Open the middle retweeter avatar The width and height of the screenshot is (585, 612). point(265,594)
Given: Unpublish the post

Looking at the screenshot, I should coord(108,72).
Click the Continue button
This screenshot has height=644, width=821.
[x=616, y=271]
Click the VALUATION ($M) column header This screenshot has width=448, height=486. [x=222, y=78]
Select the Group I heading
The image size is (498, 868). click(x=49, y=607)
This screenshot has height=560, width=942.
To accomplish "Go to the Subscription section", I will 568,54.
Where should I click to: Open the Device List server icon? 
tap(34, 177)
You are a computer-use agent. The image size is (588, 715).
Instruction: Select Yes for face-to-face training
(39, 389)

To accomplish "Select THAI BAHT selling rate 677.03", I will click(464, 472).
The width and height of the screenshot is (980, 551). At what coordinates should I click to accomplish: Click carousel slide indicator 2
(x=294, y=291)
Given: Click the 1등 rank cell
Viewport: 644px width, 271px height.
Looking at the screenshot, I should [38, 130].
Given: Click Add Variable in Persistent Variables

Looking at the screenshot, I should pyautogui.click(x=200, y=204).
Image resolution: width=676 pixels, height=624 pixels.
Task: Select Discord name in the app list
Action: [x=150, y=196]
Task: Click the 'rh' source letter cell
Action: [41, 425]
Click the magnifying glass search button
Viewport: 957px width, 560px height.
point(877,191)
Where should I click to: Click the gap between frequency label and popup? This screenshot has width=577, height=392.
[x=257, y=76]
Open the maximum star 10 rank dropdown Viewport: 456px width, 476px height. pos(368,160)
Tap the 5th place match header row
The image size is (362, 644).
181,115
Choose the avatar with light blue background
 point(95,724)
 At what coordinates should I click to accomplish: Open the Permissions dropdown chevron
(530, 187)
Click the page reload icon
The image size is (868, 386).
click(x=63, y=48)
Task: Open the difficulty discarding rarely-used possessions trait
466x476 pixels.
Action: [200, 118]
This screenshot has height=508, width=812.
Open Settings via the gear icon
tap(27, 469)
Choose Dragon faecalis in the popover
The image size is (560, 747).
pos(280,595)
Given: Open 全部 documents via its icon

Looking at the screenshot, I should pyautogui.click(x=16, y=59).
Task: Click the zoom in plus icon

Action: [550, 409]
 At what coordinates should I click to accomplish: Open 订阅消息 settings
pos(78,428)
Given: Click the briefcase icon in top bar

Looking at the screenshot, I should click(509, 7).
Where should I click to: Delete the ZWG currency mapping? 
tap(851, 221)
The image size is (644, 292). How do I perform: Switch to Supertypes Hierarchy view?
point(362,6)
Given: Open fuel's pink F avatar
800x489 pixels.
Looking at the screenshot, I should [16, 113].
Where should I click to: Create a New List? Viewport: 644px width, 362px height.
###
▶ _Exercise aim_: Give the entries again exactly, every one.

▶ _Task result_:
Open the middle retweeter avatar The width and height of the screenshot is (585, 612). point(265,594)
Given: Unpublish the post

Looking at the screenshot, I should coord(108,72).
Click the Continue button
This screenshot has height=644, width=821.
[x=616, y=271]
Click the VALUATION ($M) column header This screenshot has width=448, height=486. [x=222, y=78]
Select the Group I heading
The image size is (498, 868). click(x=49, y=607)
This screenshot has height=560, width=942.
To accomplish "Go to the Subscription section", I will 568,54.
Where should I click to: Open the Device List server icon? 
tap(34, 177)
You are a computer-use agent. The image size is (588, 715).
Instruction: Select Yes for face-to-face training
(39, 389)

To accomplish "Select THAI BAHT selling rate 677.03", I will click(464, 472).
The width and height of the screenshot is (980, 551). At what coordinates should I click to accomplish: Click carousel slide indicator 2
(x=294, y=291)
Given: Click the 1등 rank cell
Viewport: 644px width, 271px height.
Looking at the screenshot, I should [38, 130].
Given: Click Add Variable in Persistent Variables

Looking at the screenshot, I should pyautogui.click(x=200, y=204).
Image resolution: width=676 pixels, height=624 pixels.
Task: Select Discord name in the app list
Action: [x=150, y=196]
Task: Click the 'rh' source letter cell
Action: [41, 425]
Click the magnifying glass search button
Viewport: 957px width, 560px height.
point(877,191)
Where should I click to: Click the gap between frequency label and popup? This screenshot has width=577, height=392.
[x=257, y=76]
Open the maximum star 10 rank dropdown Viewport: 456px width, 476px height. pos(368,160)
Tap the 5th place match header row
The image size is (362, 644).
181,115
Choose the avatar with light blue background
 point(95,724)
 At what coordinates should I click to accomplish: Open the Permissions dropdown chevron
(530, 187)
Click the page reload icon
The image size is (868, 386).
click(x=63, y=48)
Task: Open the difficulty discarding rarely-used possessions trait
466x476 pixels.
Action: [200, 118]
This screenshot has height=508, width=812.
Open Settings via the gear icon
tap(27, 469)
Choose Dragon faecalis in the popover
The image size is (560, 747).
pos(280,595)
Given: Open 全部 documents via its icon

Looking at the screenshot, I should pyautogui.click(x=16, y=59).
Task: Click the zoom in plus icon

Action: [550, 409]
 At what coordinates should I click to accomplish: Open 订阅消息 settings
pos(78,428)
Given: Click the briefcase icon in top bar

Looking at the screenshot, I should click(509, 7).
Where should I click to: Delete the ZWG currency mapping? 
tap(851, 221)
The image size is (644, 292). How do I perform: Switch to Supertypes Hierarchy view?
point(362,6)
Given: Open fuel's pink F avatar
800x489 pixels.
Looking at the screenshot, I should [16, 113].
Where should I click to: Create a New List? Viewport: 644px width, 362px height.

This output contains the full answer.